(Dataset entries)
======
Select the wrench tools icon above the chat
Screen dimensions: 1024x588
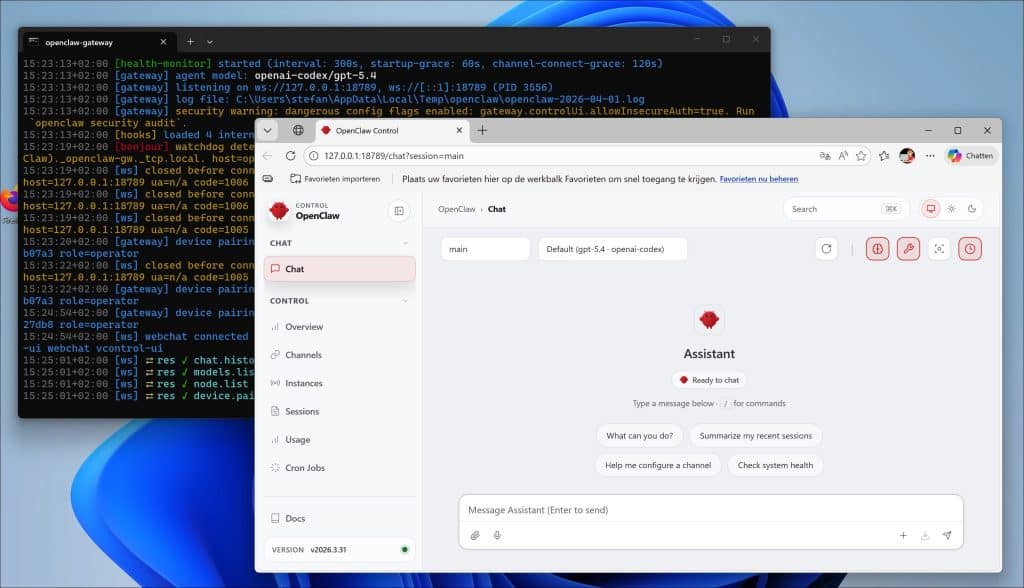[x=908, y=248]
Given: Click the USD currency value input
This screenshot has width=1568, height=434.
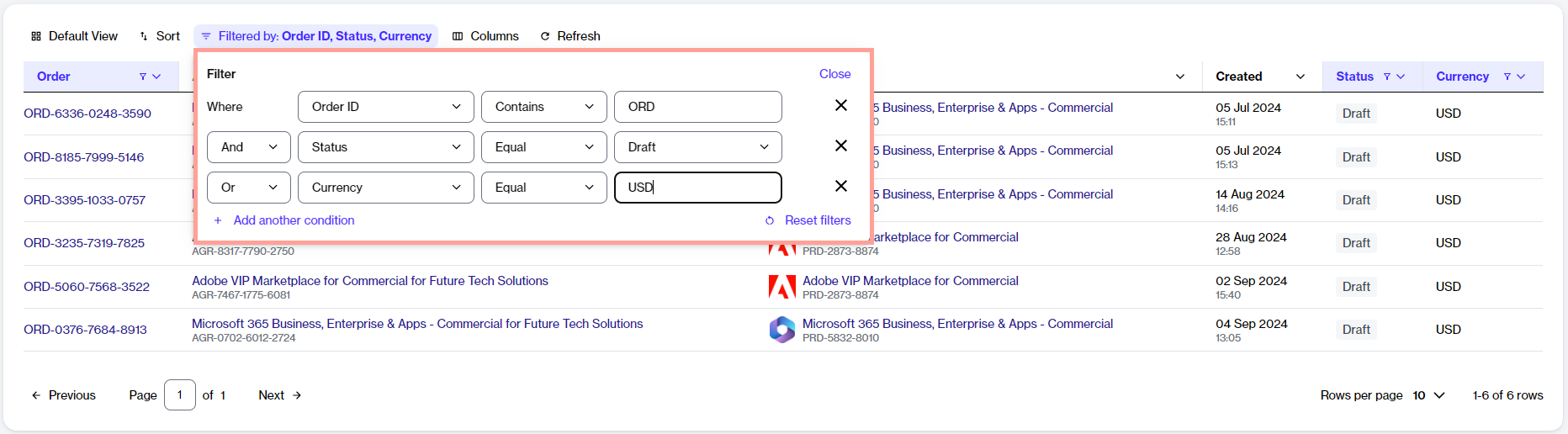Looking at the screenshot, I should coord(697,188).
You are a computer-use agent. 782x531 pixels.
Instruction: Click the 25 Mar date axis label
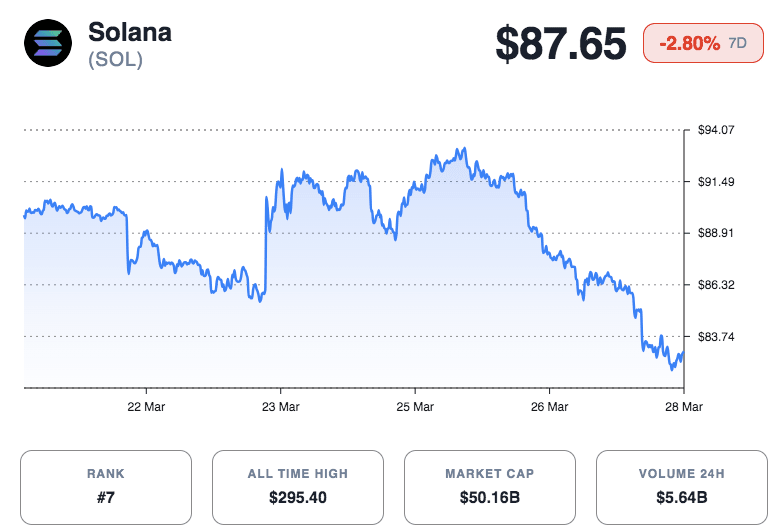point(415,407)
======
- [How to complete this task] Write the records out again exactly; none of the pictures belong in the copy.

- [Result of the task]
Select the wrench tools icon above the chat
Screen dimensions: 1024x588
[x=908, y=248]
Given: Click the USD currency value input
This screenshot has width=1568, height=434.
Looking at the screenshot, I should coord(697,188).
You are a computer-use agent. 782x531 pixels.
Instruction: Click the 25 Mar date axis label
point(415,407)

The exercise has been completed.